• _TEXT SHOWN_:
========================================
Welcome to the colab notebook for [GPTNeo](https://github.com/EleutherAI/GPTNeo) - a fully open source implementation of GPT like models for mesh-tensorflow by [EleutherAI](eleuther.ai).

Our library provides training and inference for GPT models up to GPT3 sizes on both TPUs and GPUs. 

In this notebook we walk you through TPU training (or finetuning!) and sampling using the freely available colab TPUs.

If you find our repo useful, come join [our discord](https://discord.com/invite/MjSbyKa) and say hi! 😬

Before we get going - make sure you are running this notebook with a TPU available. Go to Runtime -> Change Runtime Type and select 'TPU' under hardware accelerator.




In [None]:
#@title Setup
%tensorflow_version 1.x
!git clone https://github.com/EleutherAI/GPTNeo
%cd GPTNeo
!pip3 install -q -r requirements.txt

First, we need to download and tokenize a dataset - you can choose from:

*   OpenWebText - an opensource clone of OpenAI's WebText dataset, the original training data of GPT2.

*   YoutubeSubtitles - a dataset of subtitles scraped from youtube videos.

* Hackernews - comments scraped from hackernews

* NIHExporter - Data relating to various projects from the national institute of health.

All these datasets are from EleutherAI's side project - [The Pile™](https://github.com/EleutherAI/The-Pile) - an effort to gather a general purpose, diverse and open source plain text dataset large enough to train 1T+ parameter language models.

Even the smallest datasets are fairly large files, so this step will likely take a while. Select a dataset in the next cell, then run the next two cells, and go grab a snack and a cup of tea 😊

Alternatively, you can provide your own dataset in the form of a folder or gzip archive of .txt files. Simply select 'Custom' below and follow input the path to your data and the name of your dataset when prompted.
========================================
• _RECORD EXTRACTS_:
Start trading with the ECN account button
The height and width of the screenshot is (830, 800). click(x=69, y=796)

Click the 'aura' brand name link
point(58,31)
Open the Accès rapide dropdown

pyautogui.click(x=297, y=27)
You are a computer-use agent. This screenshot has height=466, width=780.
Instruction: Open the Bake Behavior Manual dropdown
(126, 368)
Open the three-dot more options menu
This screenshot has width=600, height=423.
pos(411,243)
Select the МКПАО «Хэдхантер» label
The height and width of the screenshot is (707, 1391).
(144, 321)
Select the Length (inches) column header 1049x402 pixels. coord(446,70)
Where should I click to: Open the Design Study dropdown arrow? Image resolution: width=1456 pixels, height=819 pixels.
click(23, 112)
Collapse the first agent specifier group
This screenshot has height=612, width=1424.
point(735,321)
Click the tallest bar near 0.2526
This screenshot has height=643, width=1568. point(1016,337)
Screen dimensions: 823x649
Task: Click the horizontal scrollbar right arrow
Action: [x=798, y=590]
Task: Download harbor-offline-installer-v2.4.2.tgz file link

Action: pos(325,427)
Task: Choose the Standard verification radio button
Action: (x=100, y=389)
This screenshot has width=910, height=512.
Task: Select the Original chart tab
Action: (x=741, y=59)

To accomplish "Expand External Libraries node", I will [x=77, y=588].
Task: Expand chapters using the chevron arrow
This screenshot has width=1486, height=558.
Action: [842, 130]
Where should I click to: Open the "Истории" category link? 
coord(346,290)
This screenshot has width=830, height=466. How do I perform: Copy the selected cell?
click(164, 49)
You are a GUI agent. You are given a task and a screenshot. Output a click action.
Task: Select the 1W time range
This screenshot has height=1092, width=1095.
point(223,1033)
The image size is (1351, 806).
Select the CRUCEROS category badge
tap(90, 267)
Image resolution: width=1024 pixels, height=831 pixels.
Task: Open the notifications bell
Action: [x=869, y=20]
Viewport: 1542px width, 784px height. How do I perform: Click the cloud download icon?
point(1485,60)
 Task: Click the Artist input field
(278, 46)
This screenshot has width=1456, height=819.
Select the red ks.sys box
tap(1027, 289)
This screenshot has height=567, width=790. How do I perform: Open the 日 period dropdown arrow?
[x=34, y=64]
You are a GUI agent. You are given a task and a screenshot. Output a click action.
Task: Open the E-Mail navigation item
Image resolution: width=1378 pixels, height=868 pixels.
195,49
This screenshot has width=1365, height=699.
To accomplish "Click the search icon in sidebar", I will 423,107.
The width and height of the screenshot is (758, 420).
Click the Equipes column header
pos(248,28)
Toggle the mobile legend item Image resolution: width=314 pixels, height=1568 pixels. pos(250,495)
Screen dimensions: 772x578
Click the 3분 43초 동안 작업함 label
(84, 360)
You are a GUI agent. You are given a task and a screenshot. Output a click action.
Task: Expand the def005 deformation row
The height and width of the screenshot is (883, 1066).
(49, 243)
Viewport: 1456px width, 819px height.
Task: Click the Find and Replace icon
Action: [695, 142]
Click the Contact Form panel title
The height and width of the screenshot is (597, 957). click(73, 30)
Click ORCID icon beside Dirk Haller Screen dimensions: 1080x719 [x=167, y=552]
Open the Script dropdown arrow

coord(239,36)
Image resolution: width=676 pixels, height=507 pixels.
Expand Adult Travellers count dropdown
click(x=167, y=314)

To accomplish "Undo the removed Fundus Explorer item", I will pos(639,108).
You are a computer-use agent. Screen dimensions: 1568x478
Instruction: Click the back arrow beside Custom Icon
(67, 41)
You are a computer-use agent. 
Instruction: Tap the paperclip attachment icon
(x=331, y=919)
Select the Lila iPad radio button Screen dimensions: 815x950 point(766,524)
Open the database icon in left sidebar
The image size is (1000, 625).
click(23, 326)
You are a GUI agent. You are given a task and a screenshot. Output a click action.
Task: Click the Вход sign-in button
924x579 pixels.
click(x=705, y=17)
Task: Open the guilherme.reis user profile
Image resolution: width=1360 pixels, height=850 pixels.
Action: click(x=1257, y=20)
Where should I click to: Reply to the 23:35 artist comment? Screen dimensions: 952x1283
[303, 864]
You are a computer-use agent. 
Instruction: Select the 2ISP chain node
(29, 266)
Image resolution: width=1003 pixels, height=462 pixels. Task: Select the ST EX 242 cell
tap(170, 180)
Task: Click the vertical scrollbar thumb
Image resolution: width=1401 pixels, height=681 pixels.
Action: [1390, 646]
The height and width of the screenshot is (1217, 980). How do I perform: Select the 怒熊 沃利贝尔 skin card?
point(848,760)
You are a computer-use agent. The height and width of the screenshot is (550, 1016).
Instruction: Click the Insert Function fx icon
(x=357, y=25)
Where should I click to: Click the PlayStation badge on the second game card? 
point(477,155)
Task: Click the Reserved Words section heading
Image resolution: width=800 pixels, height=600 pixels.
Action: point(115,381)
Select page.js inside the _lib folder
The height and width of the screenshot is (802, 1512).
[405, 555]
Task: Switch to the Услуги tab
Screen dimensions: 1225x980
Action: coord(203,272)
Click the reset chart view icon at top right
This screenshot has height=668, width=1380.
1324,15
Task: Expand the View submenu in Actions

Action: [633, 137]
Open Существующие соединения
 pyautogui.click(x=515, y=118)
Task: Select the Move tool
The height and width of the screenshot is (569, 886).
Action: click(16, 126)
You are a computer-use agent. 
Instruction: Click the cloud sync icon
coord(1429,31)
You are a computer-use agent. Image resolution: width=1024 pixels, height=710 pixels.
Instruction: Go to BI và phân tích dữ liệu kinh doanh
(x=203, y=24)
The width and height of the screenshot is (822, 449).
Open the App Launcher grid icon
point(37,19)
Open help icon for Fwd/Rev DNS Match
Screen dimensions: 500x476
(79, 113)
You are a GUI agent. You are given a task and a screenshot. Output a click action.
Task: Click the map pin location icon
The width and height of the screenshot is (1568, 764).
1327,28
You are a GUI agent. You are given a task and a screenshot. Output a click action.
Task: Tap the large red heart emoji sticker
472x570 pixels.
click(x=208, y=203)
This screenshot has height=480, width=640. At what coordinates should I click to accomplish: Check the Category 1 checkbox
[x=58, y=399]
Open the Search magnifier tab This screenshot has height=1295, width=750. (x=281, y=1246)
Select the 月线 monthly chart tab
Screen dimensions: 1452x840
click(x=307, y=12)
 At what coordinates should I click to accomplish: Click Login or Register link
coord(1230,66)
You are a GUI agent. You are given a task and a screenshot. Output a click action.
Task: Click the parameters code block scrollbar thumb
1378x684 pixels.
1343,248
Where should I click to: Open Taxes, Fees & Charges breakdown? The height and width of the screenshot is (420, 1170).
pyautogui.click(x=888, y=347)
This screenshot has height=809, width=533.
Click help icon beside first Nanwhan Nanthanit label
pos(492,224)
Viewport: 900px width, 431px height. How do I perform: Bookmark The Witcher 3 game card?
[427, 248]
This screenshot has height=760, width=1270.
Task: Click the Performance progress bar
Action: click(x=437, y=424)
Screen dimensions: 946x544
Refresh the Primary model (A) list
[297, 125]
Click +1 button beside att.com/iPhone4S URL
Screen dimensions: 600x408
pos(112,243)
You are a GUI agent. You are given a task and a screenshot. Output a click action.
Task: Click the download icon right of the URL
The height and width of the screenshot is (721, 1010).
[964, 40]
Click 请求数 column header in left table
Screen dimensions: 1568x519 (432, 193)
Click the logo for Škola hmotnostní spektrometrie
========================================
• _PROBLEM SET_:
[a] According to the GPTNeo notebook text, which option should be selected under hardware accelerator?
[b] List the datasets that the GPTNeo notebook text offers as bulleted choices for download and tokenization.
[c] Translate this sentence from the GPTNeo notebook text into Spanish: "Our library provides training and inference for GPT models up to GPT3 sizes on both TPUs and GPUs."
The material placed after the GPTNeo notebook text stands apart from it.

• _YOUR WRITTEN ANSWERS_:
[a] TPU

[b] OpenWebText, YoutubeSubtitles, Hackernews, NIHExporter

[c] Nuestra biblioteca ofrece entrenamiento e inferencia para modelos GPT de hasta el tamaño de GPT3, tanto en TPU como en GPU.